====== Supplied data ======

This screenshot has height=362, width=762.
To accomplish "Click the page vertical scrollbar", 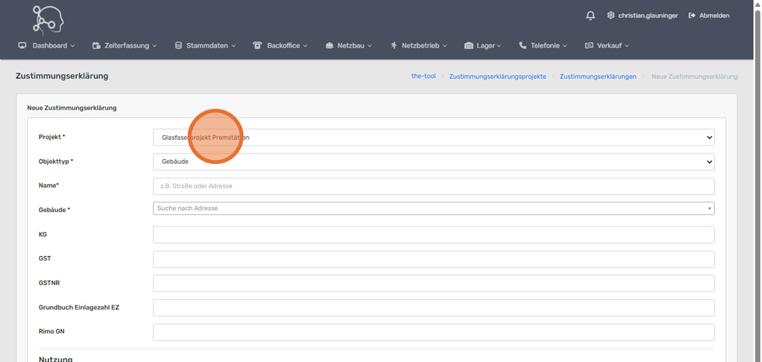I will point(757,193).
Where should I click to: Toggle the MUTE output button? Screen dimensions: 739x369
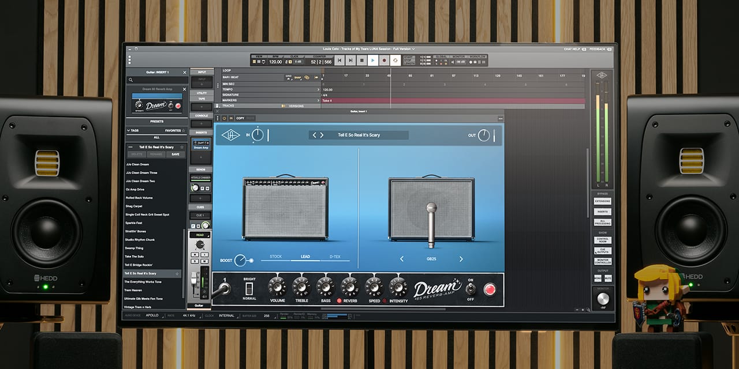[607, 278]
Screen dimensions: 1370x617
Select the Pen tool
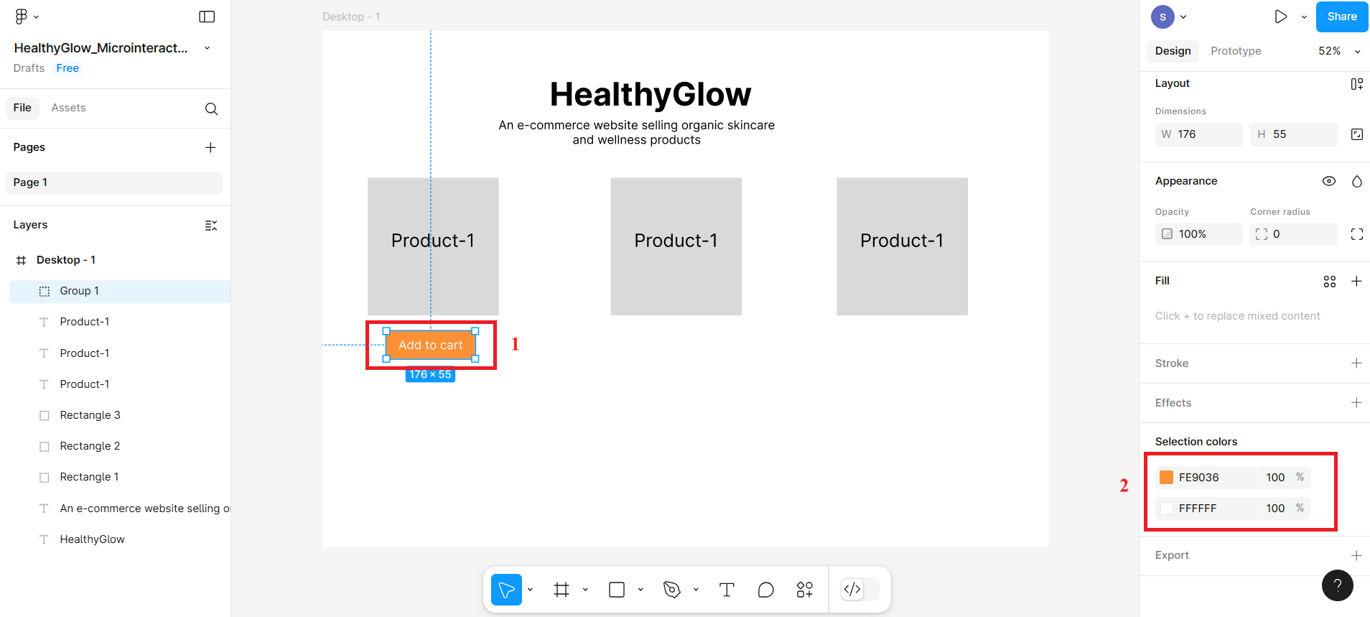point(672,590)
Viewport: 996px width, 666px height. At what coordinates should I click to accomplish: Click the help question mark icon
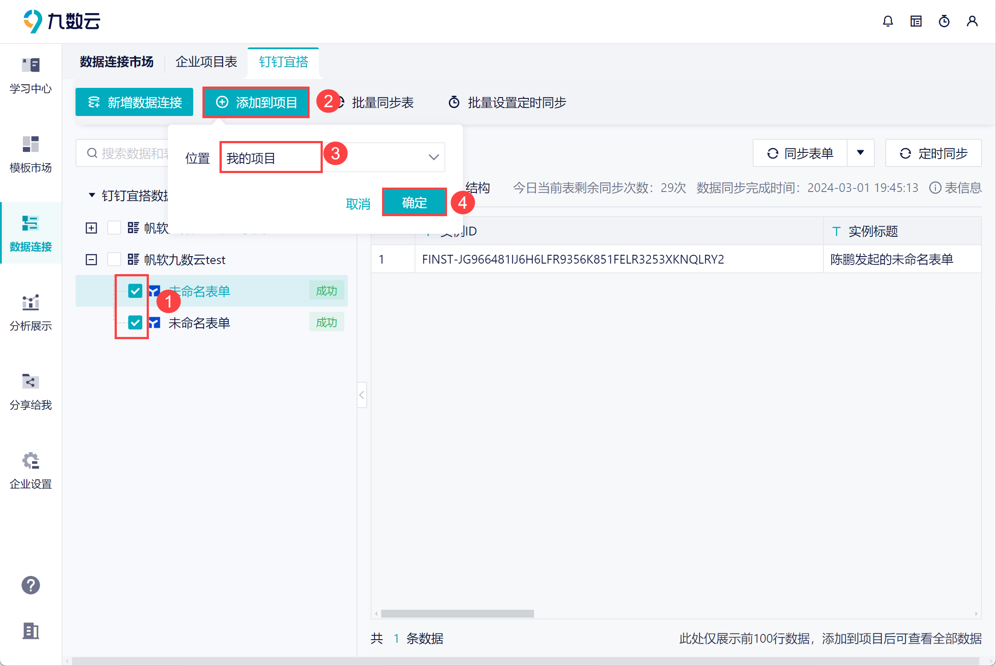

======

**Task to complete:** Retype the items from the line containing "Screen dimensions: 1370x617" through the end of the items, leaving out the pictures.

**Solution:**
Screen dimensions: 1370x617
Select the Pen tool
point(672,590)
Viewport: 996px width, 666px height. At what coordinates should I click to accomplish: Click the help question mark icon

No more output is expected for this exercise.